How can a C&I customer get interval usage data from Horry Electric?

Horry Electric does not publish 15- or 30-minute interval data. Daily consumption is available through the CEPCI Central Meter Hub (centralmeterhub.cepci.org), which uses Microsoft login and requires setup coordination (allow 5-10 business days). The data is for informational use and is not billing-ready. For standardized exports, use Nectar's API — see docs.nectarclimate.com.

Does Horry Electric support Green Button or a public API?

No. Horry Electric has not implemented Green Button Download My Data or Connect My Data, and it does not offer a documented public REST API. Nectar provides API access to this utility's billing and interval data for C&I energy platforms — see docs.nectarclimate.com.

How are commercial demand charges calculated?

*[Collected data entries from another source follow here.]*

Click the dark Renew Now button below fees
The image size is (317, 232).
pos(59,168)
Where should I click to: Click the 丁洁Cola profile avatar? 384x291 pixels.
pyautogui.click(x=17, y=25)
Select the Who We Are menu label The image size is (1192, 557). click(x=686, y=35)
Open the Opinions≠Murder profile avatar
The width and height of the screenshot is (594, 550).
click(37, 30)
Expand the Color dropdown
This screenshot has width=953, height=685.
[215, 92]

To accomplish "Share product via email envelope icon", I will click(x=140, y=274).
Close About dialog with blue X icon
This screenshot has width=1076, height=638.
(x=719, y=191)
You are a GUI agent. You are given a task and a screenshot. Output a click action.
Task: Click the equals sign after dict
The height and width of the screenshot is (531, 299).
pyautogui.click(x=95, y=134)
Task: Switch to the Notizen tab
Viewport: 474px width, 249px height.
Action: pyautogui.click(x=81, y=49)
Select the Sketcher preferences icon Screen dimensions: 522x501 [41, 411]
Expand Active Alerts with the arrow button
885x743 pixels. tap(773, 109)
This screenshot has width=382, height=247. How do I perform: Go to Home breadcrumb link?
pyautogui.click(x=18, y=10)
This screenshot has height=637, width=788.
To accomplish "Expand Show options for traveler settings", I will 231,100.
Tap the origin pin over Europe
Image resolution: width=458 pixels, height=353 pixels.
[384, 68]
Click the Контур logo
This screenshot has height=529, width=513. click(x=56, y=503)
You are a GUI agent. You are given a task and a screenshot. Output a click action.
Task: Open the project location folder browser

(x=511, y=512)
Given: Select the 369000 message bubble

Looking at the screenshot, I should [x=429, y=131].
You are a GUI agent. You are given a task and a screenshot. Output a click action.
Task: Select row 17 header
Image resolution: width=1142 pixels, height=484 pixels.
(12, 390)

Commercial Peak Charges are based on the single highest one-hour usage during peak periods. Summer peak hours are 3-6 p.m. (April 1 - October 31) and winter peak hours are 6-9 a.m. (November 1 - March 31). Because one hour of high usage sets the full monthly demand charge, shifting load out of these windows is the primary cost-control lever.

Can a third-party consultant access our Horry Electric data?

There is no formal third-party authorization portal. Practical options are: (1) connect via Nectar's API (docs.nectarclimate.com), (2) email service@horryelectric.com to authorize a consultant for Central Meter Hub access, or (3) have the customer download bill PDFs and share directly.

What rate schedules apply to commercial and industrial members?

General Service applies to standard commercial accounts; Large Power 75-1,000 kVA (Rate 940) and Large Power greater than 1,000 kVA (Rate 945) apply to larger demand accounts. All include an Account Charge, Energy Charge, Peak Charge, and WPCA. A General Service Solar option is also available.